# [Passage shown]
I’ll fully admit, I’ve never heard of the 2009 online series “Old Jews Telling Jokes,” but apparently it featured Jewish men and women over the age of 60 telling their favorite jokes. The creator of that show was Sam Hoffman, who produced such films as Wes Anderson’s Moonrise Kingdom and The Darjeeling Limited, and is currently a producer on “Madam Secretary.”
Image courtesy of Shout! StudiosApparently the joke show was popular enough that Hoffman used it as a jumping off point for his first feature as a writer-director, Humor Me, about Nate, a once-celebrated New York playwright (Jemaine Clement) whose wife leaves him on the same day funding is pulled from his latest play because he doesn’t have the confidence to finish it. As a result, he is forced to move in with his retired father, Bob (Elliott Gould), who lives in a swanky New Jersey retirement community and loves to tell jokes (usually dirty ones) to anyone who crosses his path.

# [Directions]
**1)** Translate this sentence from the article about Humor Me into Spanish: "The creator of that show was Sam Hoffman, who produced such films as Wes Anderson's Moonrise Kingdom and The Darjeeling Limited, and is currently a producer on "Madam Secretary.""
**2)** Duplicate everything in the article about Humor Me from "Image courtesy of" down to "crosses his path.".
These records have no connection to the article about the film Humor Me.

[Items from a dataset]

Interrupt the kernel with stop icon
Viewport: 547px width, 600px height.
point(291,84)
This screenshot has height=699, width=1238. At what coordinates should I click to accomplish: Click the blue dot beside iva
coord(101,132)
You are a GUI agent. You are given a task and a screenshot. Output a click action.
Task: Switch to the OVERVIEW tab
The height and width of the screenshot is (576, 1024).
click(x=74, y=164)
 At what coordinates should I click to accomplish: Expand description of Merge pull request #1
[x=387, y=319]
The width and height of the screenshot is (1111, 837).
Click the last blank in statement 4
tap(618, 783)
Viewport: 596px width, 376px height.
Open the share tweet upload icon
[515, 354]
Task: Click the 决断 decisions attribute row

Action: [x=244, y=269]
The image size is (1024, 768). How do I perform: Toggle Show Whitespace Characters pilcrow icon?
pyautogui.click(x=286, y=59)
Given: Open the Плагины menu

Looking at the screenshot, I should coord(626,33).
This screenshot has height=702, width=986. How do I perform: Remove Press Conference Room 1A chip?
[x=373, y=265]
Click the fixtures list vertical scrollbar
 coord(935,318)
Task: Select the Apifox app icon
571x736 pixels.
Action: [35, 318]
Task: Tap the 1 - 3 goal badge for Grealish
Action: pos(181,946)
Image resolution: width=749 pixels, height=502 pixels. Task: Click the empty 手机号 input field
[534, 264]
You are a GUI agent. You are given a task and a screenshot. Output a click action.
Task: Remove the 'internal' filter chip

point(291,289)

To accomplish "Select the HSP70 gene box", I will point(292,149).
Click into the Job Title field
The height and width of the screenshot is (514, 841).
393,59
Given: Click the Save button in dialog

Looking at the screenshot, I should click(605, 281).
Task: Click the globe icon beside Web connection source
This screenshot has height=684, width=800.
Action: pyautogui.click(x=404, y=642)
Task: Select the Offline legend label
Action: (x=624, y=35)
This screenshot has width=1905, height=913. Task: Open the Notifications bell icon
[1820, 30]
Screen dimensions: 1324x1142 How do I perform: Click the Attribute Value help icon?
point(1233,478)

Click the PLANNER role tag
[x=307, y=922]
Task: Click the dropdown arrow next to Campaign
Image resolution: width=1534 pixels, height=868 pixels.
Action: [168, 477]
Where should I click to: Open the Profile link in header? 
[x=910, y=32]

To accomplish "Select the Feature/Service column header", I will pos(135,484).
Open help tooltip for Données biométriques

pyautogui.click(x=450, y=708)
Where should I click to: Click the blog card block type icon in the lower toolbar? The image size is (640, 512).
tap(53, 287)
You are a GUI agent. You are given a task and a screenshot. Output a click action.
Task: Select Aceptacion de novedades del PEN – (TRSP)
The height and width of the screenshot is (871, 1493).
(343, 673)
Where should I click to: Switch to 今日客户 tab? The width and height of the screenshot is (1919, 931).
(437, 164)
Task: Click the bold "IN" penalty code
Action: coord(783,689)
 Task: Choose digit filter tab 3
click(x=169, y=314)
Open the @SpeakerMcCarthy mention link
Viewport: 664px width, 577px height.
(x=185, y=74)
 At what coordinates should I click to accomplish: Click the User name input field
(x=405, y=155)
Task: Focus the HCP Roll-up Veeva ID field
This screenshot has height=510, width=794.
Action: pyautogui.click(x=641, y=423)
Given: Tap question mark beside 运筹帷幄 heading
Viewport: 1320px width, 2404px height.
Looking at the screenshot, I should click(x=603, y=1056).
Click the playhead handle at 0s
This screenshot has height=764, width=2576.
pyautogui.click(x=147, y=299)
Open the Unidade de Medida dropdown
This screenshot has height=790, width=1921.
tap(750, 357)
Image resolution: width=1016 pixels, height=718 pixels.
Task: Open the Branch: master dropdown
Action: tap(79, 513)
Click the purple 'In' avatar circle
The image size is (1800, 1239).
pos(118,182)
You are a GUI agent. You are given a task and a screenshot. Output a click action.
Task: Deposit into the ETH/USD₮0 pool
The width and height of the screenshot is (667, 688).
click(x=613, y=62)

# [Task responses]
**1)** El creador de ese programa fue Sam Hoffman, quien produjo películas como Moonrise Kingdom y The Darjeeling Limited, de Wes Anderson, y actualmente es productor de «Madam Secretary».

**2)**
Image courtesy of Shout! StudiosApparently the joke show was popular enough that Hoffman used it as a jumping off point for his first feature as a writer-director, Humor Me, about Nate, a once-celebrated New York playwright (Jemaine Clement) whose wife leaves him on the same day funding is pulled from his latest play because he doesn’t have the confidence to finish it. As a result, he is forced to move in with his retired father, Bob (Elliott Gould), who lives in a swanky New Jersey retirement community and loves to tell jokes (usually dirty ones) to anyone who crosses his path.